• Exercise passage:
========

|
Imagine developing a specially designed particle that could use
sunlight to react with raw oil and other pollutants in waste water
to decompose the hazardous materials.

Clemens Burda
|
Clemens Burda, assistant professor of chemistry, has made just
such a breakthrough over the past months and plans to create,
study and characterize other nova nanomaterials that have the
potential to lead to applications in industry and medicine and
as alternative energy sources.
Burda has received a five-year, $600,000 National Science Foundation
Early Career Development Award for his project, "Study and Control
of the Optoelectronic Properties of Ternary Semiconductor Nano-Materials."
The grant enables Burda to add two graduate students to his research
group and expand the Center for Chemical Dynamics and Nanomaterials
Research, which he directs, in the chemistry department. They
will work in the areas of developing nanomaterials for solar cells,
photocatalysts that speed chemical reactions and medical markers
that can be used as part of the imaging process in detecting cancerous
tumors or other maladies.
Burda and his team of researchers will design and study the properties
and characteristics and then develop practical applications for
these nanoscale materials that range in size from a molecule to
bulk size.

========

Copy word for word everything in the passage above on Clemens Burda's nanomaterials research, from "The grant enables" down to "or other maladies.".

• Data for analysis:
========

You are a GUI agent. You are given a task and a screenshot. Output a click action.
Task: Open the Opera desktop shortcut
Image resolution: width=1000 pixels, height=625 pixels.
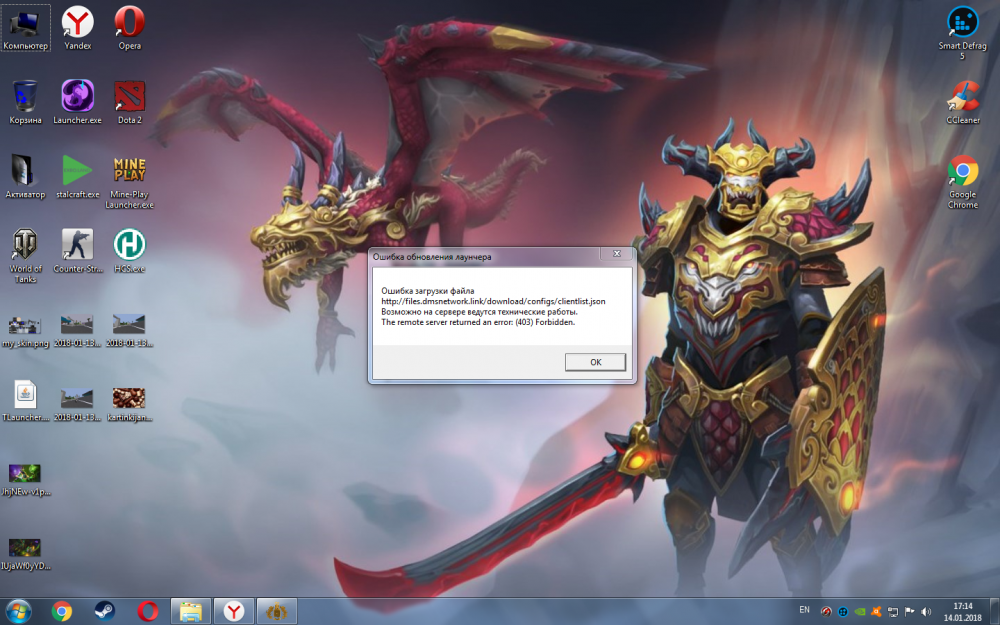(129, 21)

========

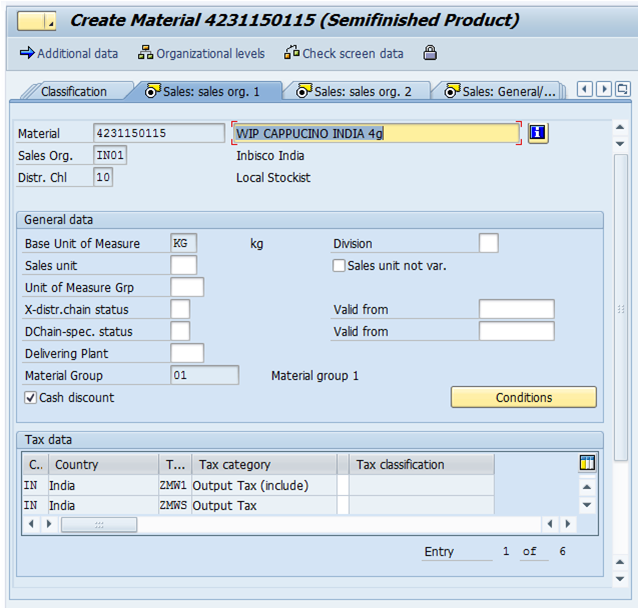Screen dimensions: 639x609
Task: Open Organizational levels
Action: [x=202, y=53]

========

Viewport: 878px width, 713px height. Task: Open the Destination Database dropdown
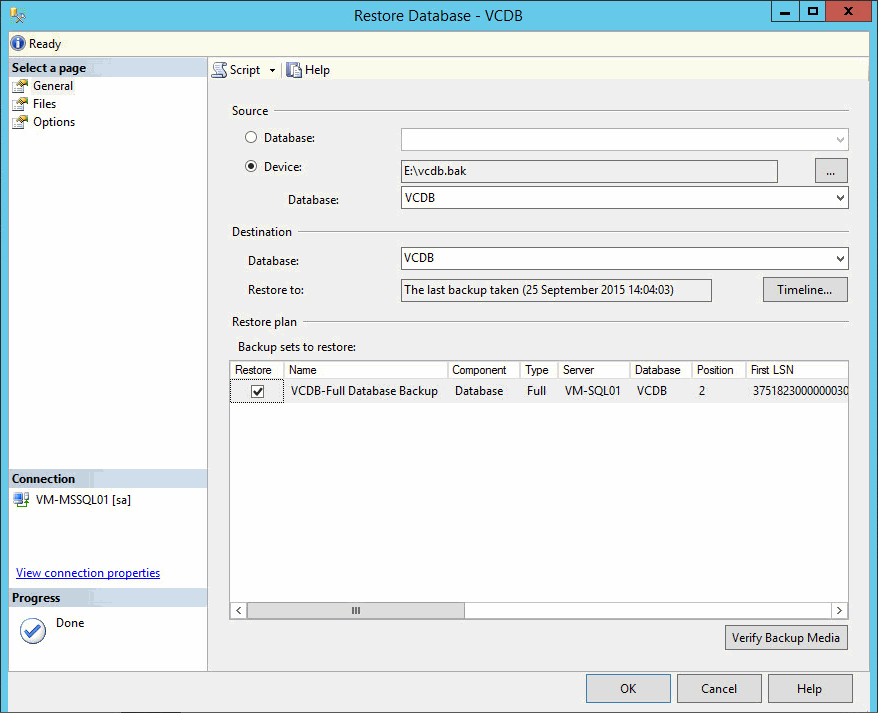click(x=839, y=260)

========

• Result:
The grant enables Burda to add two graduate students to his research
group and expand the Center for Chemical Dynamics and Nanomaterials
Research, which he directs, in the chemistry department. They
will work in the areas of developing nanomaterials for solar cells,
photocatalysts that speed chemical reactions and medical markers
that can be used as part of the imaging process in detecting cancerous
tumors or other maladies.